Nós somos capazes de produzir, guardar, acumular, sedimentar mágoas contra uma pessoa.
Este processo leva anos e, a cada dia, morde os nossos músculos, carcome os nossos corações e estiola as nossas almas.
Se a pessoa contra quem guardamos a mágoa ensaia um gesto de aproximação, nós recusamos. Informada de nosso sofrimento, essa pessoa pode até nos pedir perdão. Simplesmente, nós não acreditamos em sua sinceridade.
Por vezes, num relance de generosidade, até tentamos, mas o corpo não nos acompanha, os pés pesam, os braços nos amarram.
O ódio entrou um dia lábios adentro, aninhou-se no nosso estômago e nós o alimentamos todos os dias. A palavra que nos feriu (mesmo que o nosso desafeto sequer tenha consciência que a proferiu) turbina a nossa memória e produz até lembranças de fatos que nunca existiram. O gesto que nos trouxe a dor original é ampliado como uma onda de calor que visita a floresta inflamável.
Olhamos para o nosso malfeitor e perguntamos a Deus (quando não o maldizemos) porque ele ainda está vivo.
Se temos fé, clamamos a Deus por justiça, embora, no fundo, queiramos o mal do nosso inimigo. Talvez nos contentaremos, se formos vingados, mas nem isto é certo. Até nós lhe viramos o rosto, evitamos estar onde está, negamos-lhe a palavra.

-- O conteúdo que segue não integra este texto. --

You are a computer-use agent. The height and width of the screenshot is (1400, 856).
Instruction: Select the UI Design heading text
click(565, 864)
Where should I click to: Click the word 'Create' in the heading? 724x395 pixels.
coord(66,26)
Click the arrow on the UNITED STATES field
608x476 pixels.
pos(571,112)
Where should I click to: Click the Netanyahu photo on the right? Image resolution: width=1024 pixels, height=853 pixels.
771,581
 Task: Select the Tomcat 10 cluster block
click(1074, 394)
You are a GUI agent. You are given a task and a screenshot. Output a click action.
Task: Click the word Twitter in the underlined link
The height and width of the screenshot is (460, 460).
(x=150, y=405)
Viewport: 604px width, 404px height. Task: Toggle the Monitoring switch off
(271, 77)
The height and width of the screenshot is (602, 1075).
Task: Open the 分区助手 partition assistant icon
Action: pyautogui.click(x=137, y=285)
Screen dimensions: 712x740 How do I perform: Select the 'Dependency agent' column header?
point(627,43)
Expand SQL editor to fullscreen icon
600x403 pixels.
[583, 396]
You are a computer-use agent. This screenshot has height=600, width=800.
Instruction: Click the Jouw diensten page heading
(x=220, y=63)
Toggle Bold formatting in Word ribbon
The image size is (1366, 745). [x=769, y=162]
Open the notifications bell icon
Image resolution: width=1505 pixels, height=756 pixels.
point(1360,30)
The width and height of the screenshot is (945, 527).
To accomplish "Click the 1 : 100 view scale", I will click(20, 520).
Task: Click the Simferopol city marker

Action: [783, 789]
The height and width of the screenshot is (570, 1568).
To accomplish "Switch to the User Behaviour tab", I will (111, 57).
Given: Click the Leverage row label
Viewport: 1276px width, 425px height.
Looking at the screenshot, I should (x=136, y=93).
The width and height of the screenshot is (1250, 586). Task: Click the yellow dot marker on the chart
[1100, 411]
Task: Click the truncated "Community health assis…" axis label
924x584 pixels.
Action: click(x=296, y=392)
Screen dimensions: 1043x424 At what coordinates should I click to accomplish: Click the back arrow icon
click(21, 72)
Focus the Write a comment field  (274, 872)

Queremos que a verdade, no caso a nossa verdade, venha à tona e mostre a nossa correção e a nossa bondade. Até lá nós recusamos
Então, a cada dia sorrimos menos.
A cadia dia confiamos menos.
A cada dia brincamos menos.
A cada dia abraçamos menos.
A cada dia vivemos menos.
A cada dia oramos menos.
A cada dia são menores as chances de reconciliação.
A cada dia nos embrutecemos mais.
A cada dia nos fechamos mais.
A cada dia morremos mais.
Na verdade — sejamos sinceros –, calculamos mal. Odiamos num momento, talvez esperando que o nosso ofensor rasteje em nossa direção. Como nem sempre isto acontece, o ódio sobrevive o dia, a semana, os meses, os anos, as décadas. Se mais vivêssemos, sobreviveria os séculos.
Achamos que estamos vivendo, mas estamos morrendo.
Viver demanda coragem.
Coragem de perdoar.
Perdoar demanda coragem.
Coragem de perder.
Perdoar é perder para viver.
A morte mora na mágoa. A vida pulsa no perdão, a casa da liberdade.